Thanks Abhinandan, means a lot😇😇
I am studying this in sept 2023 , this is the first video for me to study system design , anyways I didn't get much but I get to know how these big sites are being made on this much high scale
Checkout more beginner friendly videos on my channel, for example- there are videos where I am teaching my father what is system design. I really think you will find them interesting. Let me know!
@@KeertiPurswani yeah sure I am just exploring your UA-cam channel and it has highly useful content for beginners, It will help me a lot 😅
Can we decouple the source and destination(two different tables). First we can get a list of trains which have the requested Source on the date then have a join query to find out which all trains from these have destination. On destination we can index the data on train id and in source I agree with Gaurav it should be on departure date. We may not bother about arrival time on destination for our query.
We could have used SQL join queries for searching right??
BTW, this was one of the best mock interviews I have seen. Thank you guys!
while querying for source to the destination we could have queried with matching source and then queried destination whose arrival time greater than equal to source departure time in the previous query because if the arrival time of destination of a particular train is greater than source departure time it is certain that there is a route from source to destination. And if the user wants a route that can be separately queried as I don't think there would be a lot of queries for that.
@Keerti Purswani @Gaurav Sen I would love to know whether this was a correct optimization?

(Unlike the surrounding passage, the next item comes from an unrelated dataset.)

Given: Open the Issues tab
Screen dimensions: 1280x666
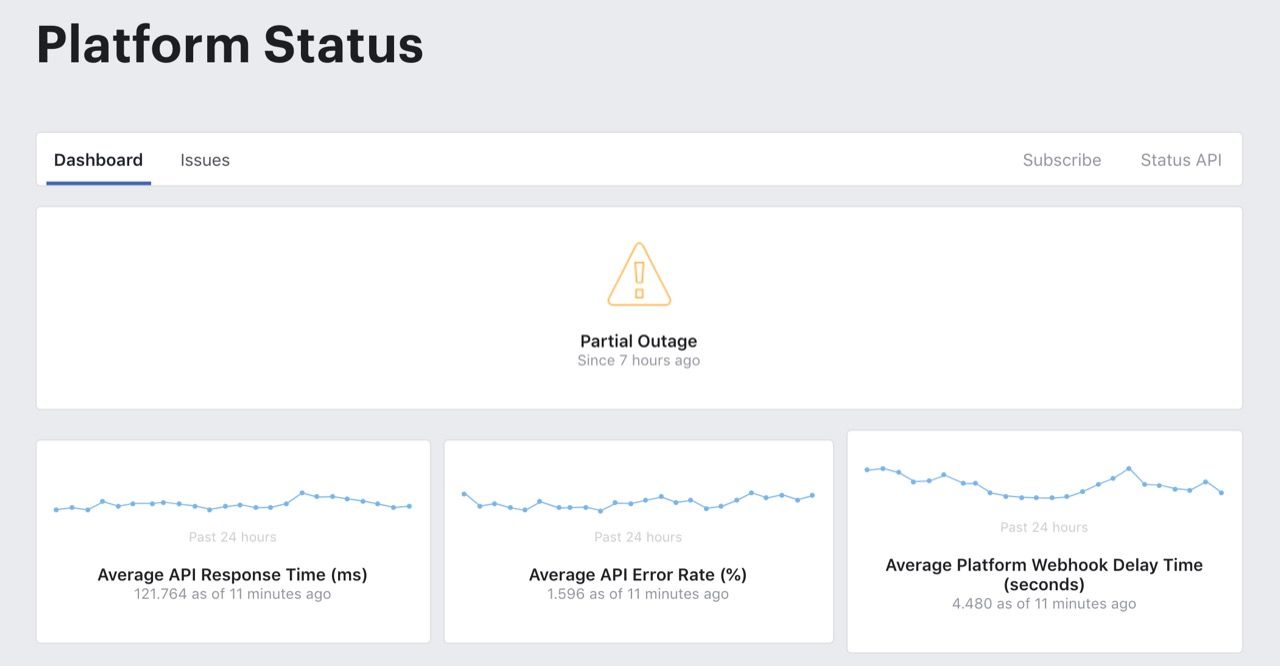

I think having just one column named 'STOP' instead of 'Source' and 'Destination' and other columns like 'Duration of time to reach a stop from source' and 'Sequence number of stop' could have solved many complications. I am not too sure, but I think so.
Thank you for Quality Content.
Determined to buy getinterviewready course ♥️. Got very interesting insights! Thanks both of you 🤗. Thanks again master 💗♥️
I think the best way to handle concurrency is maybe to use queues. We can maybe have a queue for each train/couple of trains and only one instance will read the data from that queue.. So now all the requests coming to one train will be handled by that instance and we can completely avoid locks and thus improve the performance a lot on a scale
I am not much clear on the db structure like how to store all the stop's info for a train and how to search on it efficiently. Gaurav you tried your best to explain the concepts. You are the best. I would request you to come up with one more video where we will only discuss about the database schema
Keerti was enjoying Gaurav's nervousness 😄😄😁
Absolutely 🤭🤭
Wow, system design seems very interesting topic with so many small problems to solve that beautifully come together as one system. Loved the thought process by Gaurav and the feedback later 👍
And a newfound appreciation to IRCTC designers 🙂
Thank you Sai Krishna!😇😇
Good one guys. Keep doing system design interviews.
Thanks Praveen, means so much!❤️😇
Please make a detailed video on perks and benefits that Intuit offers its employees.
Yes yes!!❤️❤️
In IRCTC you will not have ui based seat selection, seat selection is based on pure physics to balance weight
System Design questions should actually be this hard then people won't speak out exact words they read somewhere with poker face on and will actually have to come up with solutions based on their experience.
Great quality content, didn't think of any other thing while watching neither did feel to take a break to understand, the pace of video and overall thought process is very gradual. Nice job Gaurav and Keerti.
Yaaaay, thank you so much Gaurav. Hope you like rest of the videos as well😇😇
This channel is gonna boom pretty soon
But no doubt great effort, appreciated 👍
This is the first video i have seen about system design and while watching the video i went through all comments,your reply to them was funny.You were very fascinating in whole video.